■ **Exercise objective**: The expected result is the material below, reproduced exactly from its first line through the line containing "You are a computer-use".

■ **Entries provided**:
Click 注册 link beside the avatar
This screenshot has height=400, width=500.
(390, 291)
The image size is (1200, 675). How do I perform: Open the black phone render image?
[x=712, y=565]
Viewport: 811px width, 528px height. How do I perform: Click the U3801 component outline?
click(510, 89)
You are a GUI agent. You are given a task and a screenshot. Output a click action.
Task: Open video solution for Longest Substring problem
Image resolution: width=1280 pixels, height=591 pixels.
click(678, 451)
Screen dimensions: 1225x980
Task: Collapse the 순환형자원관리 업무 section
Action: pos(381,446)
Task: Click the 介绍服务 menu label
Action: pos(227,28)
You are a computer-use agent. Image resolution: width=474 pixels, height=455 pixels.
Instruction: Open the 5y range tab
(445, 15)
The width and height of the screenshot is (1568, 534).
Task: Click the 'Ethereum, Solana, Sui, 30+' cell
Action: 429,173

■ **Exercise output**:
Click 注册 link beside the avatar
This screenshot has height=400, width=500.
(390, 291)
The image size is (1200, 675). How do I perform: Open the black phone render image?
[x=712, y=565]
Viewport: 811px width, 528px height. How do I perform: Click the U3801 component outline?
click(510, 89)
You are a GUI agent. You are given a task and a screenshot. Output a click action.
Task: Open video solution for Longest Substring problem
Image resolution: width=1280 pixels, height=591 pixels.
click(678, 451)
Screen dimensions: 1225x980
Task: Collapse the 순환형자원관리 업무 section
Action: pos(381,446)
Task: Click the 介绍服务 menu label
Action: pos(227,28)
You are a computer-use agent. Image resolution: width=474 pixels, height=455 pixels.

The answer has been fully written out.